--- START ---

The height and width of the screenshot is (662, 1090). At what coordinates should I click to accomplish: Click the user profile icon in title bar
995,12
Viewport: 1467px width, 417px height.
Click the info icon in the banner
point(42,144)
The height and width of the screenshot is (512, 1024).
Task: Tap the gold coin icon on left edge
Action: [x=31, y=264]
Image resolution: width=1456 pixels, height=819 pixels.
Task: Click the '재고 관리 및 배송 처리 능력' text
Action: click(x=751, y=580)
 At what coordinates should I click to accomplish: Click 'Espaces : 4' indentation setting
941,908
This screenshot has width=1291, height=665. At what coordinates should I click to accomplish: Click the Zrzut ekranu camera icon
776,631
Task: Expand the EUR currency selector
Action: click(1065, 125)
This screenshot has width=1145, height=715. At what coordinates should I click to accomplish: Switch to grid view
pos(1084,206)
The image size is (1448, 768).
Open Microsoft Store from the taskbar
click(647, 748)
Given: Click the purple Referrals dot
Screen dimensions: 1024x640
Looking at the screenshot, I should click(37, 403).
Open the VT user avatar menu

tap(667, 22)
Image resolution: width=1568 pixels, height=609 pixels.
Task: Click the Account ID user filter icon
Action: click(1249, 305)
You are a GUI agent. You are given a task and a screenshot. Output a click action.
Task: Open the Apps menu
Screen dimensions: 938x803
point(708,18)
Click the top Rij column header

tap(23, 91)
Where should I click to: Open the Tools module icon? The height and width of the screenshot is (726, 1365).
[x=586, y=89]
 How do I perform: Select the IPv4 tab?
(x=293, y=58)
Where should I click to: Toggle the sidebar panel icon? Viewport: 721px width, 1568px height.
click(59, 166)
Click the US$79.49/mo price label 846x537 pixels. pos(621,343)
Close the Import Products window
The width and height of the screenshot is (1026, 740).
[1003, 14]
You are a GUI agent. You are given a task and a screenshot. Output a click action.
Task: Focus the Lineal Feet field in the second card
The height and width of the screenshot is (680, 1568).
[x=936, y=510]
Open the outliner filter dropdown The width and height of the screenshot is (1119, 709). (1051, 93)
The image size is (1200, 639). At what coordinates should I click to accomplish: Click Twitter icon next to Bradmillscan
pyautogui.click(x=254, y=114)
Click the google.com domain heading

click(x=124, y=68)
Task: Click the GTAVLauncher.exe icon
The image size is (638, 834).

--- END ---

— Task goal —
Copy each record from above without leaving any out.

— Result for this task —
The height and width of the screenshot is (662, 1090). At what coordinates should I click to accomplish: Click the user profile icon in title bar
995,12
Viewport: 1467px width, 417px height.
Click the info icon in the banner
point(42,144)
The height and width of the screenshot is (512, 1024).
Task: Tap the gold coin icon on left edge
Action: [x=31, y=264]
Image resolution: width=1456 pixels, height=819 pixels.
Task: Click the '재고 관리 및 배송 처리 능력' text
Action: click(x=751, y=580)
 At what coordinates should I click to accomplish: Click 'Espaces : 4' indentation setting
941,908
This screenshot has width=1291, height=665. At what coordinates should I click to accomplish: Click the Zrzut ekranu camera icon
776,631
Task: Expand the EUR currency selector
Action: click(1065, 125)
This screenshot has width=1145, height=715. At what coordinates should I click to accomplish: Switch to grid view
pos(1084,206)
The image size is (1448, 768).
Open Microsoft Store from the taskbar
click(647, 748)
Given: Click the purple Referrals dot
Screen dimensions: 1024x640
Looking at the screenshot, I should click(37, 403).
Open the VT user avatar menu

tap(667, 22)
Image resolution: width=1568 pixels, height=609 pixels.
Task: Click the Account ID user filter icon
Action: click(1249, 305)
You are a GUI agent. You are given a task and a screenshot. Output a click action.
Task: Open the Apps menu
Screen dimensions: 938x803
point(708,18)
Click the top Rij column header

tap(23, 91)
Where should I click to: Open the Tools module icon? The height and width of the screenshot is (726, 1365).
[x=586, y=89]
 How do I perform: Select the IPv4 tab?
(x=293, y=58)
Where should I click to: Toggle the sidebar panel icon? Viewport: 721px width, 1568px height.
click(59, 166)
Click the US$79.49/mo price label 846x537 pixels. pos(621,343)
Close the Import Products window
The width and height of the screenshot is (1026, 740).
[1003, 14]
You are a GUI agent. You are given a task and a screenshot. Output a click action.
Task: Focus the Lineal Feet field in the second card
The height and width of the screenshot is (680, 1568).
[x=936, y=510]
Open the outliner filter dropdown The width and height of the screenshot is (1119, 709). (1051, 93)
The image size is (1200, 639). At what coordinates should I click to accomplish: Click Twitter icon next to Bradmillscan
pyautogui.click(x=254, y=114)
Click the google.com domain heading

click(x=124, y=68)
Task: Click the GTAVLauncher.exe icon
The image size is (638, 834).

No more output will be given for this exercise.